To help policymakers ensure the adequacy of Medicaid provider payments, the U.S. Government Accountability Office assessed Medicaid fee schedules against claims data and released the results Monday. The GAO study focused on how widely state Medicaid payments vary for the same services, and how closely Medicaid provider payment rates calculated from claims data match rates reported in states' Medicaid fee schedules.
The GAO pulled 2010 claims data on 35 services including evaluation and management, imaging, pathology and maternity care. The agency analyzed patterns from nine states representing different regions serving a large percentage of beneficiaries through fee-for-service arrangements. Selected states included Alabama, Iowa, Illinois, Louisiana, Nebraska, Pennsylvania, South Carolina and Texas, according to an agency announcement.
Among states and services analyzed, the GAO's found a common thread: All states varied Medicaid payments for at least some services. However, states differed in the number of services for which they varied payments as a result of provider type, service site and/or beneficiary age. Some states also varied payments based on provider specialty or geographic region.
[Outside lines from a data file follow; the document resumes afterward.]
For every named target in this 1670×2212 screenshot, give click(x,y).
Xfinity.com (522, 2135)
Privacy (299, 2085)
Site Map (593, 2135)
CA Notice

Further, the GAO found most median Medicaid payment rates derived from claims data matched rates published in prior studies even though some published fee schedule rates were rarely used in clinical practice.
Overall, the study concluded "Medicaid FFS claims data is a valid source of information on Medicare provider payments, which have the potential to provide a more complete representation of provider payments than do fee schedules, as claims data can capture both the distribution and frequency of actual payments to providers."
Interstate payment consistency and reimbursement alignment with fee schedules are only two pieces of a complex Medicaid payment equitability puzzle. For example, hospitals nationwide have been burdened by prolonged Medicaid payment delays, as FierceHealthcare reported. And hospitals in states forgoing Medicaid expansion could face unintended cuts to disproportionate share hospital payments along with higher uncompensated care costs.